It’s not just the command of his pitches that has made Texas Rangers rookie Chi Chi Gonzalez so effective in his first two starts.
It’s the number of pitches he throws, including a curveball that he added in spring training.
Gonzalez, who threw a complete-game shutout Friday night against the Royals, has a five-pitch mix that can leave hitters baffled while struggling to square up a ball, wondering if it’s a slider, cut fastball, changeup or sinker. Throw in the curveball, which he did three times Friday night, and it keeps hitters guessing.
Gonzalez is a pitch-to-contact pitcher, meaning he relies on hitters getting themselves out by hitting weak groundouts or soft fly balls. He’s not going to strike out a bunch of hitters, so could his move up to the major leagues actually benefit him?
“Guys who see the ball better hit it better, so it’s just a matter of hopefully they hit it at somebody,” Gonzalez said. “It’s a matter of keeping [pitches]down, getting ground balls and if they make contact, hopefully it’s weak, or if it’s hard it’s at somebody.”
He’s the first Rangers pitcher to throw a shutout in his first two starts since Len Barker in 1976. According to Elias, Gonzalez is only the third pitcher in the past 45 years to throw a shutout in his first or second start against a World Series team the prior season — Cleveland’s Dennis Eckersley did it in 1975 and Colorado’s Jason Jennings in 2001.
“I just wanted to keep going until they said enough is enough,” Gonzalez said. “I was having quick innings. I remember not having to go to the stretch much the whole game so that helped me out, too.”

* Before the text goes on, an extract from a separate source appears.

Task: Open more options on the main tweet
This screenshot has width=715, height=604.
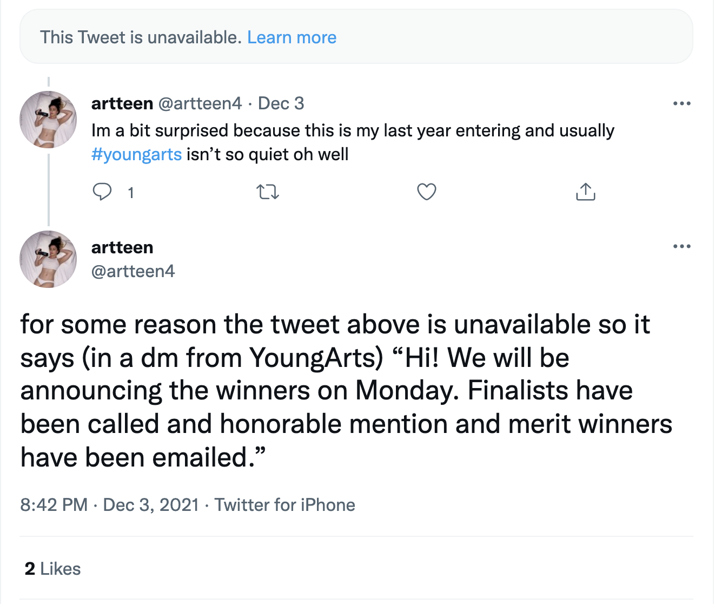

Pitching coach Mike Maddux said part of what makes Gonzalez effective is that he never throws the ball straight.
“He’s got movement, he commands the baseball,” Maddux said. “He’s got a good head on his shoulders, that’s his biggest strength, his mental ability and approach.”
The highlight for Maddux was Gonzalez getting Mike Moustakas and Alex Gordon out on curveballs.
“It was nice to see him use a new pitch in a moment like that,” he said. “To have the confidence in it. You have to give kudos to a young man who is willing to learn, try new things, but to have the ability to go out there and execute is really neat.”
Joey Gallo has struck out six times in eight at-bats in Kansas City, including four times Friday night.
He singled in the first inning Saturday but looked overmatched in striking out twice. Gallo has worked hard in the minors to shrink his strike zone. But he is facing some tough major league pitching, and he’s likely to strike out a lot in his career. It’s not too concerning to manager Jeff Banister.
“It’s a learning experience for Joey,” Banister said. “I think he’s learning what they’re trying to do to him. He’s logging in information. He’s going to be fine. I’m not concerned. Been in the big leagues for four days.”
Plus, Banister added, the big splash Gallo made in his debut and hitting homers in his first two games probably drew more attention from Royals pitchers.
“This is what happens to you when you get off to such a spectacular start, they pay attention, they notice, they watch,” he said. “And if you’ve got power, they know you can hurt them quickly, so they’re really going to study you and pay attention to you.”
Banister dismissed the notion that Gallo needed words of encouragement after a four-strikeout night.
“If we felt like we had to talk to him after every single at bat or every single night, he wouldn’t be here,” he said. “The kid’s a tough kid.”